Image Source: Turla Outlook backdoor timeline
Timestamps in the malware’s code suggest that Turla developed a basic version of the Outlook backdoor in 2009. The first iteration of the malware could only dump emails. Since then, the group has added new features to make it an extraordinarily stealthy and resilient tool for stealing data from target networks. In 2013 Turla introduced a capability that allowed the backdoor to execute commands sent via email in XML format. In 2006, the group added the ability for the malware to respond to commands sent as email attachments in specially crafted PDF documents. The latest version released in April 2018 incorporates the ability to execute PowerShell scripts directly in computer memory. Most backdoors use HTTP or HTTPS to communicate with their command and control (C2 or CnC) servers, and a few use other protocols such as DNS. Typically, the network traffic associated with these protocols is highly monitored or filtered, especially in big organizations and government entities. The backdoor is a standalone dynamic link library that’s able to install itself and interact with Outlook and other email clients. It pulls out data through an email exchange, which means that it avoids detection by many commonly used data loss prevention products. The data are enclosed in a PDF container, which also looks unproblematic to many solutions.

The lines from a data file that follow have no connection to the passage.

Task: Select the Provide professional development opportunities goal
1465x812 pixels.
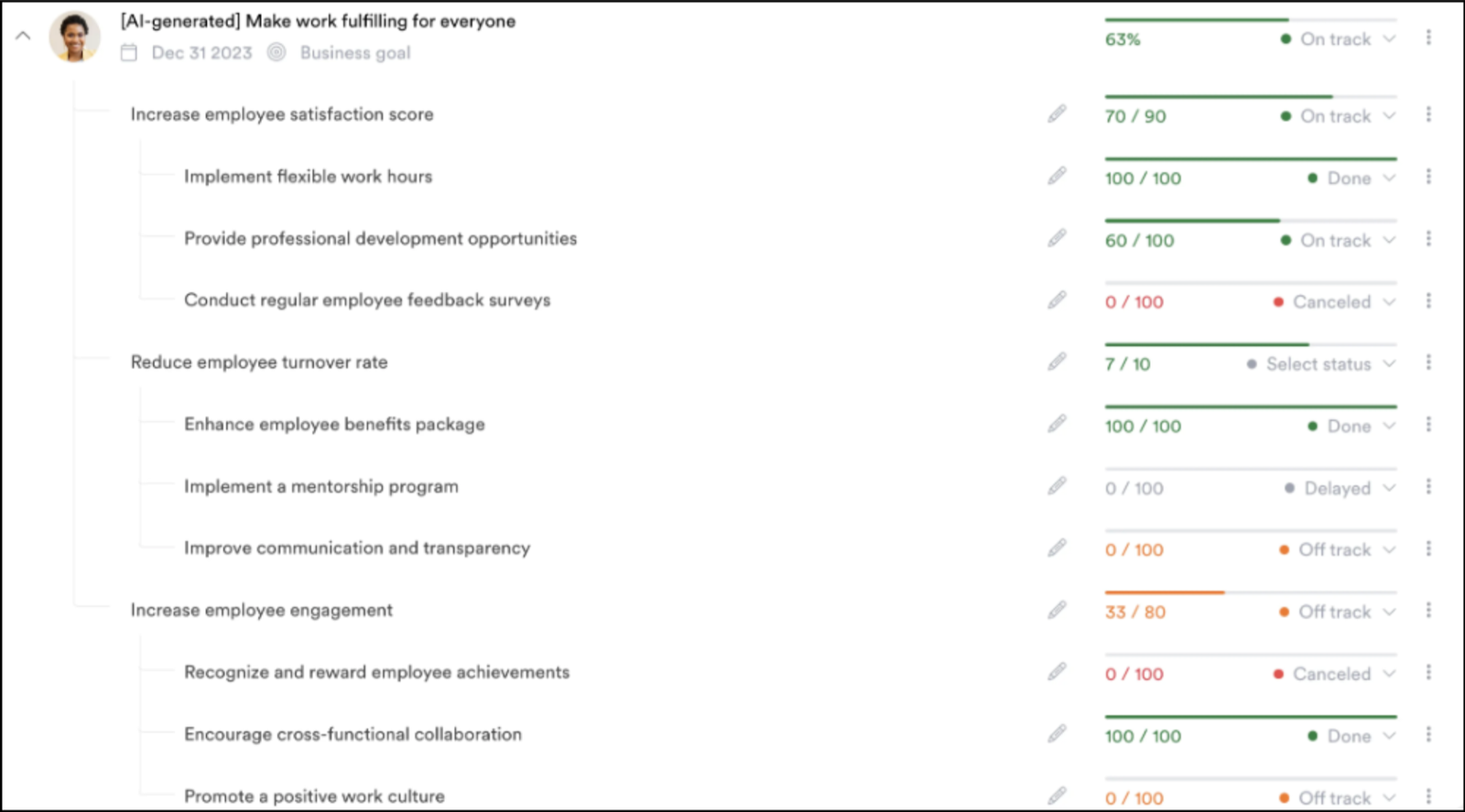Action: point(380,238)
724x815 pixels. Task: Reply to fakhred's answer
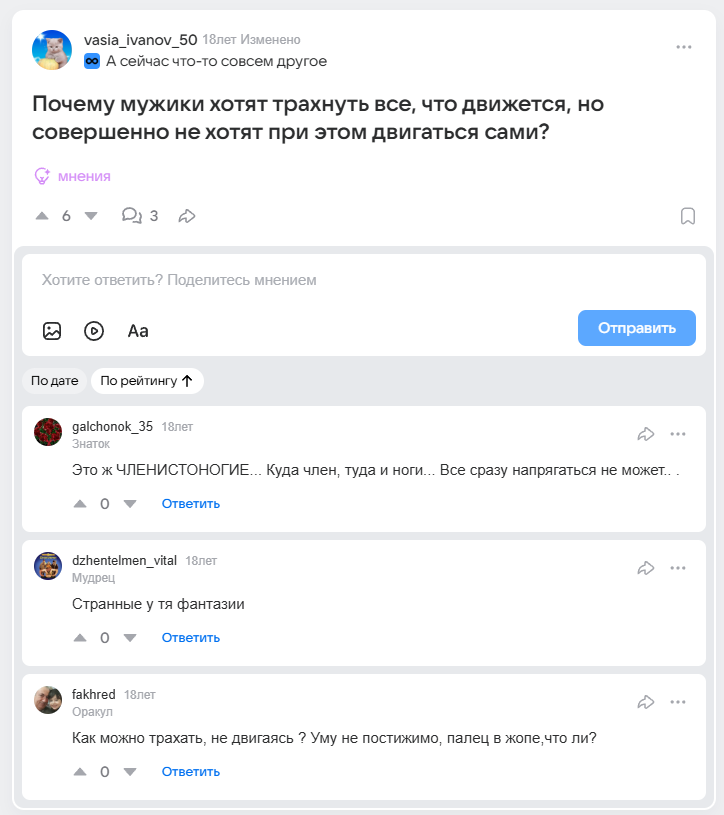click(190, 772)
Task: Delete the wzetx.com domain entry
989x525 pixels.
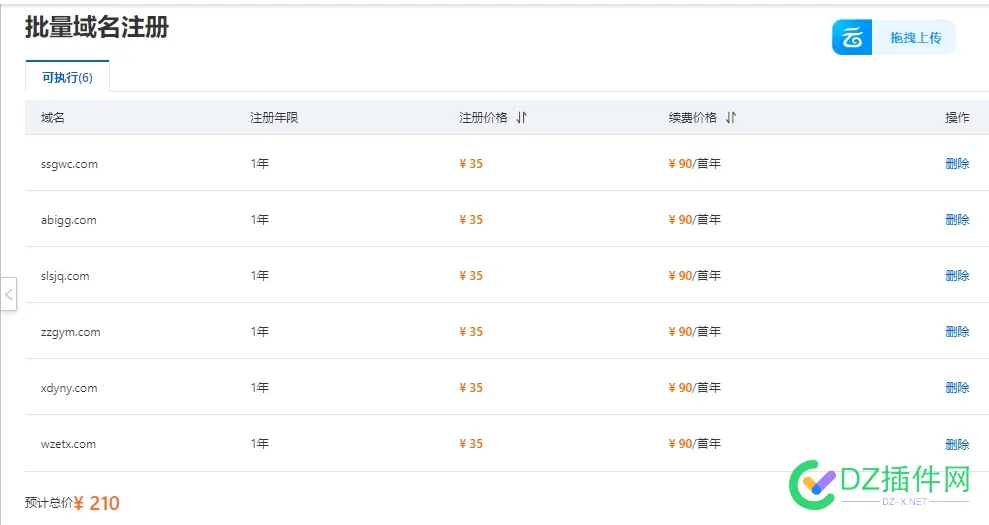Action: click(956, 445)
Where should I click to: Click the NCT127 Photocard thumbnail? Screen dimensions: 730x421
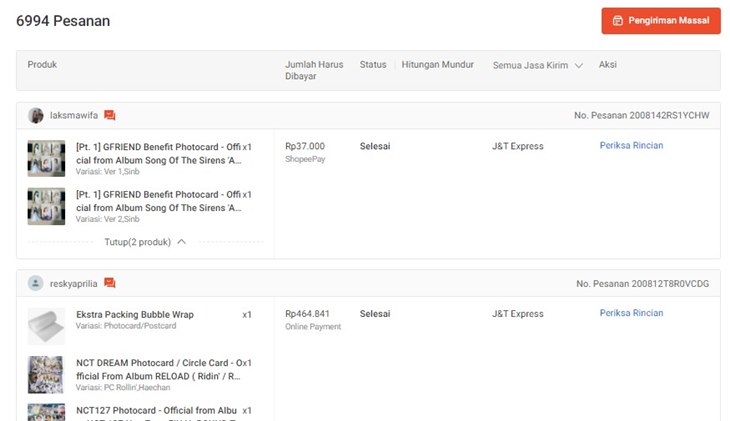pos(46,412)
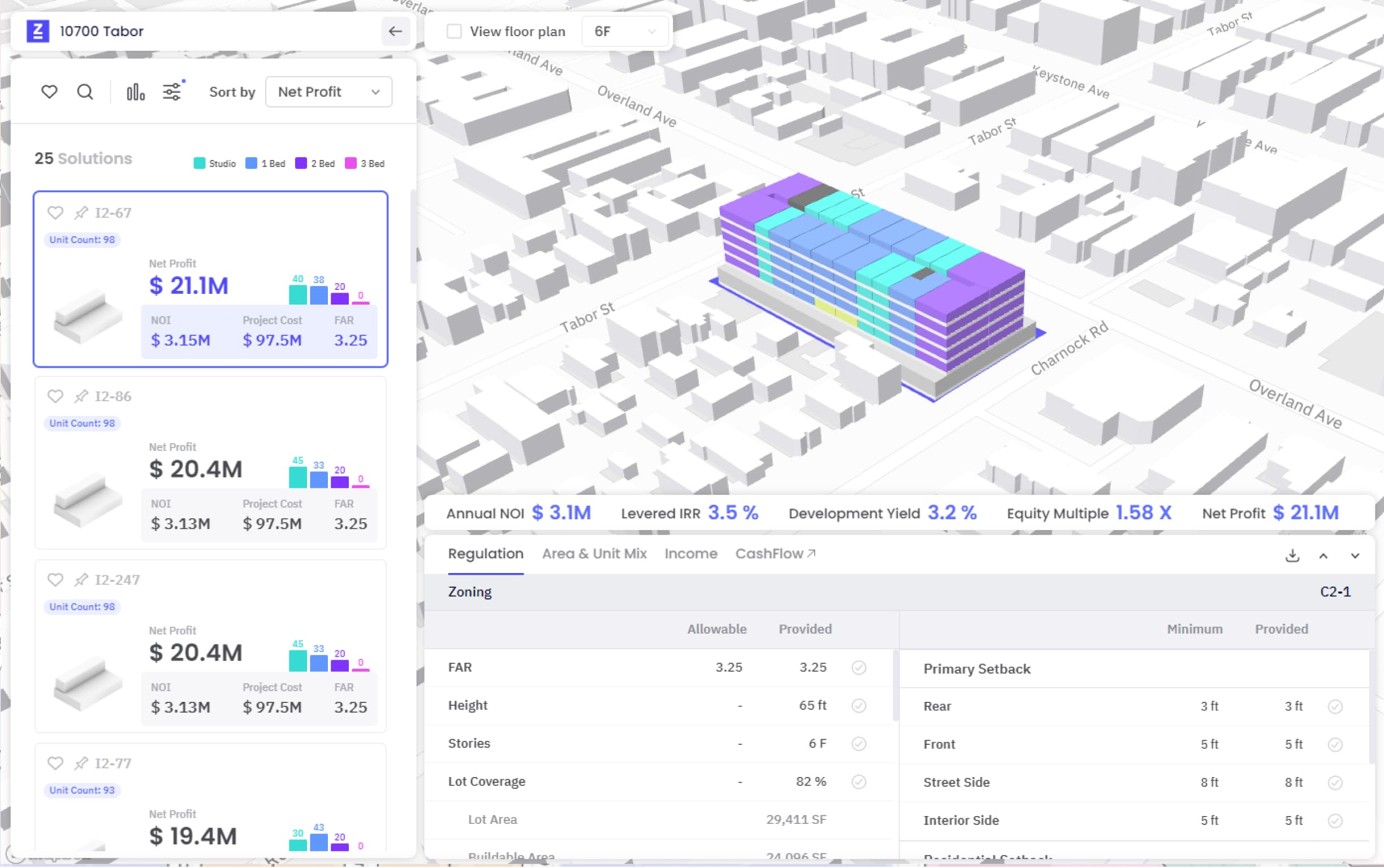Collapse the details panel with down chevron
Image resolution: width=1384 pixels, height=868 pixels.
coord(1355,555)
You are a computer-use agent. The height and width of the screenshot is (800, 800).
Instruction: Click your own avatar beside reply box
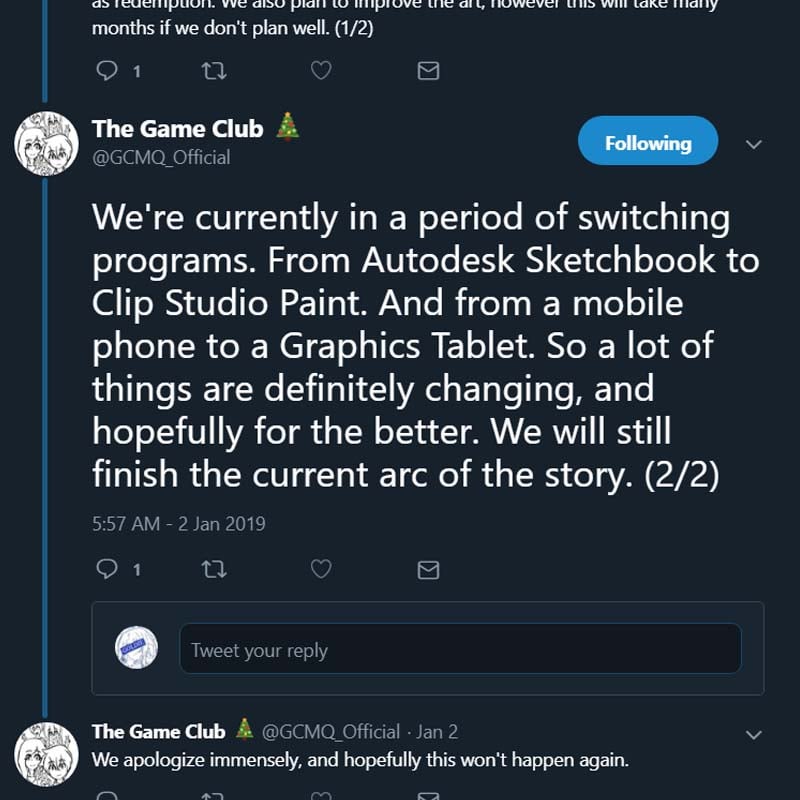click(137, 648)
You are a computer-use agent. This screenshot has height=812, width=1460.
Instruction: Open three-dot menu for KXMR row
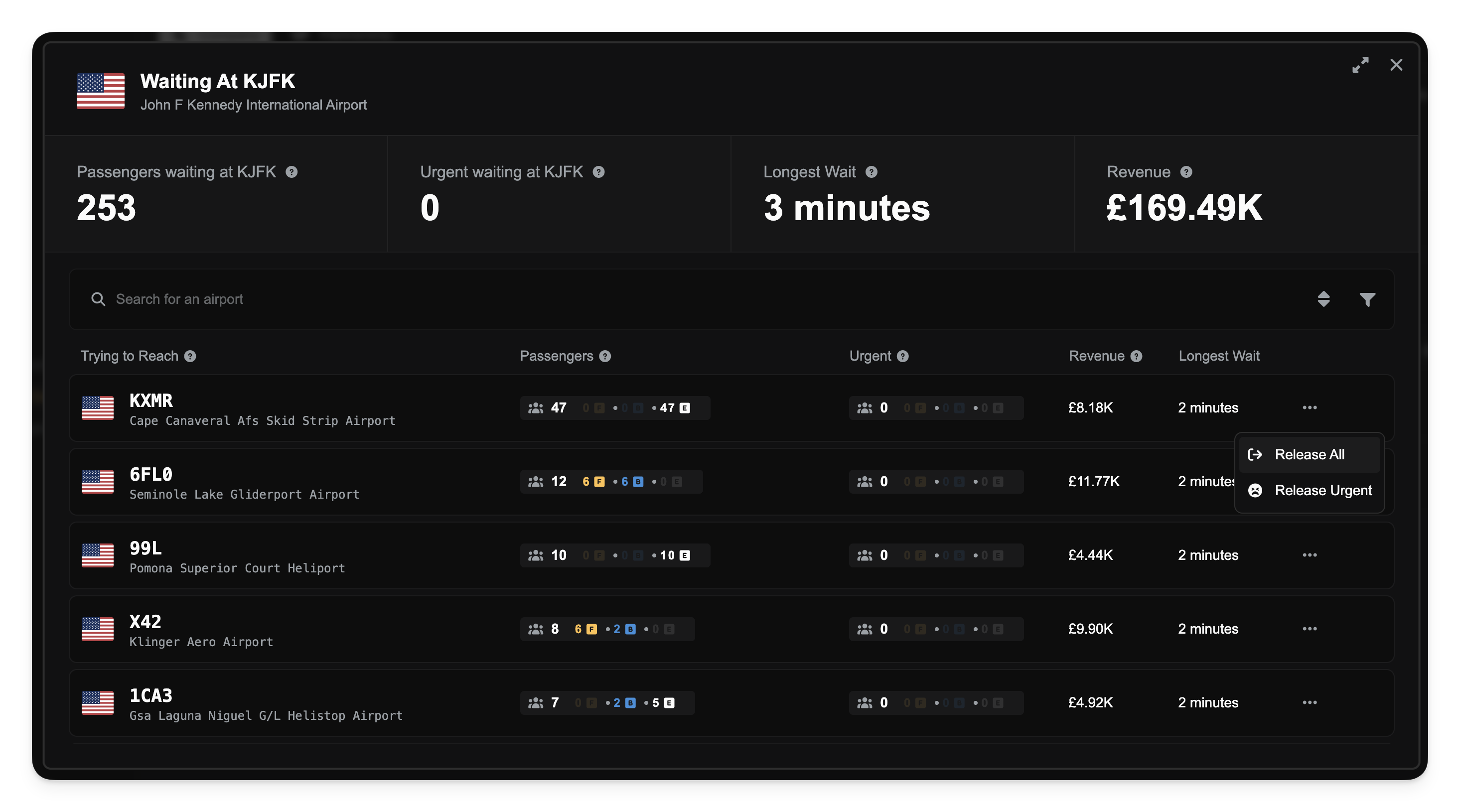point(1309,407)
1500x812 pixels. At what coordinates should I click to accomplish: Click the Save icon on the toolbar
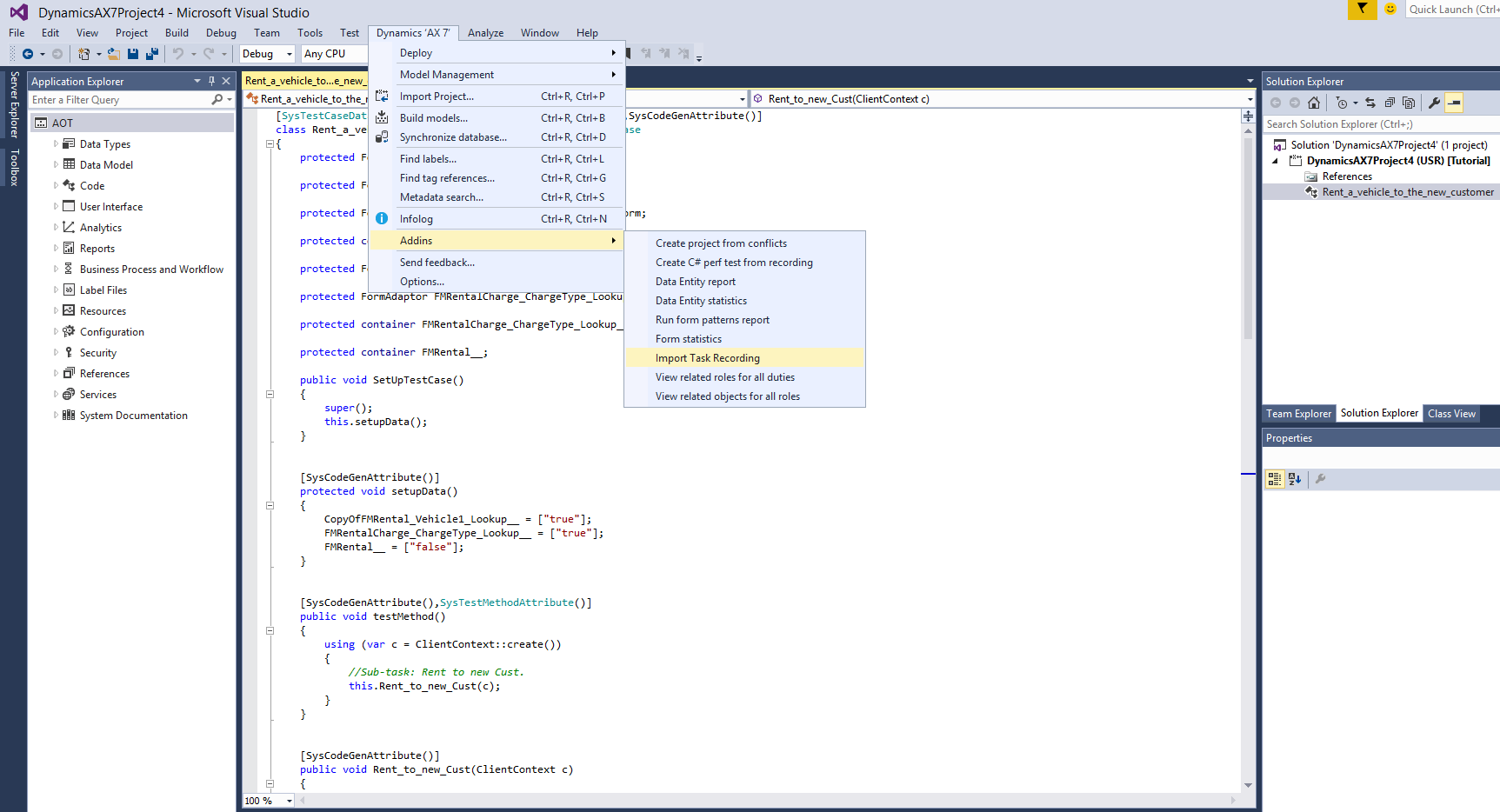tap(131, 54)
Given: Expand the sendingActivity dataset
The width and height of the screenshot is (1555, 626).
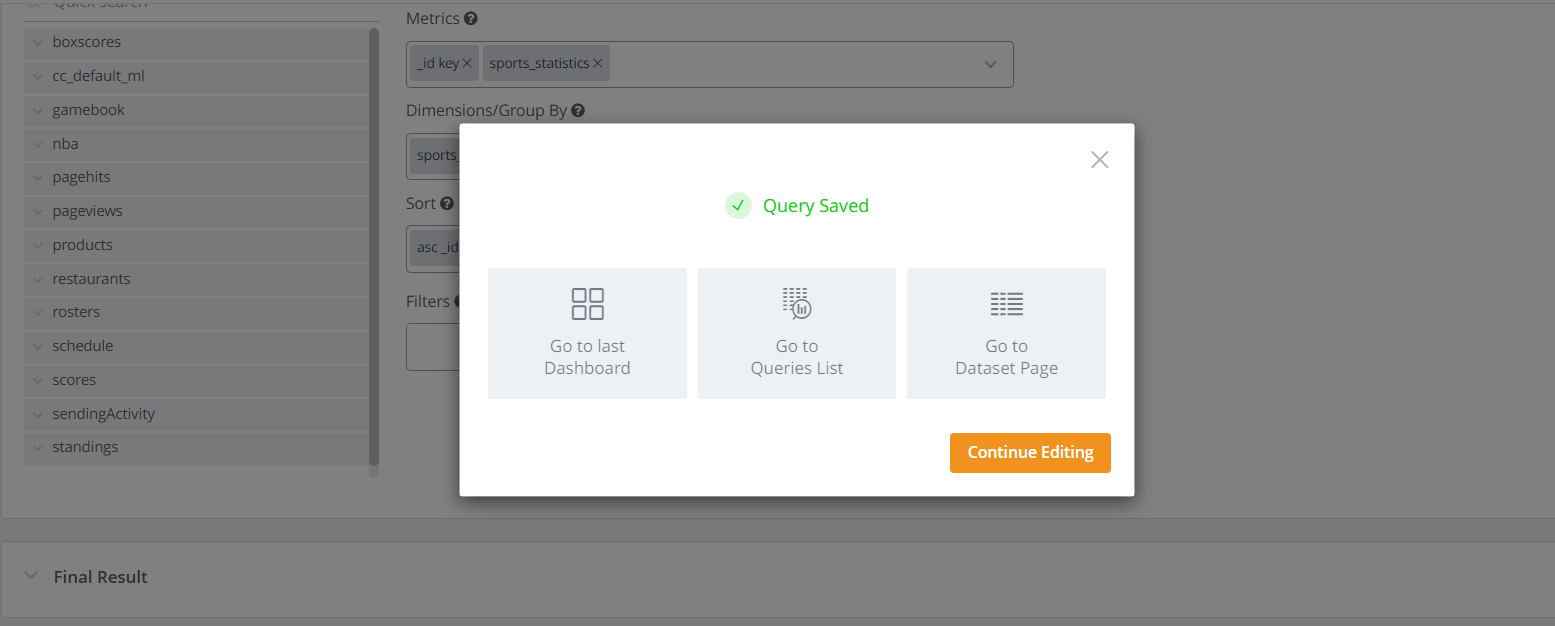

Outlook backdoor capabilities
It can function independently and does not require a full internet connection and can operate on any computer. It is beneficial in strictly controlled environments. Moreover, even if the attacker’s email address is disabled, they can still regain control of it by sending a command from another address. Thus, this malware is almost resilient. Another significant capability of Outlook backdoor is it uses email messages to communicate with the attackers, instead of relying on the C2 (Command & Control) server.
The below image shows the execution of a Message Box and the launch of a calculator after Outlook received an email containing that PDF document. It demonstrates that this backdoor was apparently designed to receive commands via PDF email attachments.
The Turla group has used the Outlook backdoor in attacks targeting several European government and defense contractors. So far, the group has used the backdoor to target France’s Minister of Foreign Affairs and Europe’s Organization for Security and Cooperation. Most governments have highly restrictive networks. Organizations are at risk of not only being spied on by the Turla group who planted the backdoor, but also by the other attackers. The backdoor executes any commands it receives, without being able to recognize the operator. It’s vital to monitor emails for unusual behavior, such as the forwarding of every email to an external email address.
Organizations should notify their employees about this scam and provide regular Security Awareness training.